<< Click here to display Table of Contents >> Navigation: Transformations > K means (Cluster Analysis):

Defining a k-means cluster analysis

Contents

k-means cluster analysis is performed in FCS Express through the Transformation button within the Tools tab→ Transformations. The steps below outline the process of creating a new k-means cluster analysis on your data.

1. Open the Transformation window by selecting the Tools tab→Transformations →Transformations command (Figure below, Step 1).

2. Click on the drop down arrow adjacent to the blue plus button (Figure below, Step 2).

3. Click on Kmeans in the drop down list (Figure 29.27, Step 3).

(Figure 29.27) - A Kmeans transformation can be created via the Transformations navigator.

The Kmeans dialog will now appear in the Transformation window as seen in Figure 29.28.

Figure 29.28 - The Kmeans dialog opens when a new k-means transformation is created.

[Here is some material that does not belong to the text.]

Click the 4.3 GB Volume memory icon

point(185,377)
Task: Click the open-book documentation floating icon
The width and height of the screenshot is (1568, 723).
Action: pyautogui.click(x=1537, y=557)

The new Kmeans transformation is named as New Kmeans by default and it can be easily renamed by either of the following methods:

•Right click on the Kmeans transformation that needs to be renamed→Select Rename.

•Select the Kmeans transformation that need to be renamed via left click and press F2 on your keyboard.

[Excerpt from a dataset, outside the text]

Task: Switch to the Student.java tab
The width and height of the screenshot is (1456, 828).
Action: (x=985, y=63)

•Select the Kmeans transformation that need to be renamed via left click and click on the button in the Transformations tool bar.

4. Choose a Template File for the k-means clustering by clicking on the ellipsis to the right of the Template File edit box.

Once the file of interest has been selected, the dialog will be populated with a list of available parameters to perform a k-means clustering based on available parameters from the template file (Figure 29.29).

Figure 29.29 - A template file has been loaded into the New Kmeans dialog.

5.Choose the parameters to define the Kmeans clustering by checking the boxes next to the parameter names (Figure 29.30, Step 1).

6.Choose or change to the appropriate Parameter Scaling Options for each of the selected parameters if required (Figure below, Step 2).

Figure 29.30 - Choosing the parameters to perform k-means cluster analysis.

A number of options can be set at this point:

6. (Optional) Select a gate from the Gate drop down if you are interested in performing the clustering only for the events belonging to it.

7. Sampling Options (optional). Although multiple Sampling Methods are available (please refer to the Sampling Options chapter for more details), the default Downsampling Method for k-Means is None, thus all available events (i.e. the ones defined with the Gate drop-down menu in Step 6) will be used.

8. Set the Number of Clusters the events should be clustered by. It's equivalent to the number of centroids.

9. Set the number of Maximum Iterations. This value indicate the maximum number of iterations that FCS Express should perform before quitting the clustering process.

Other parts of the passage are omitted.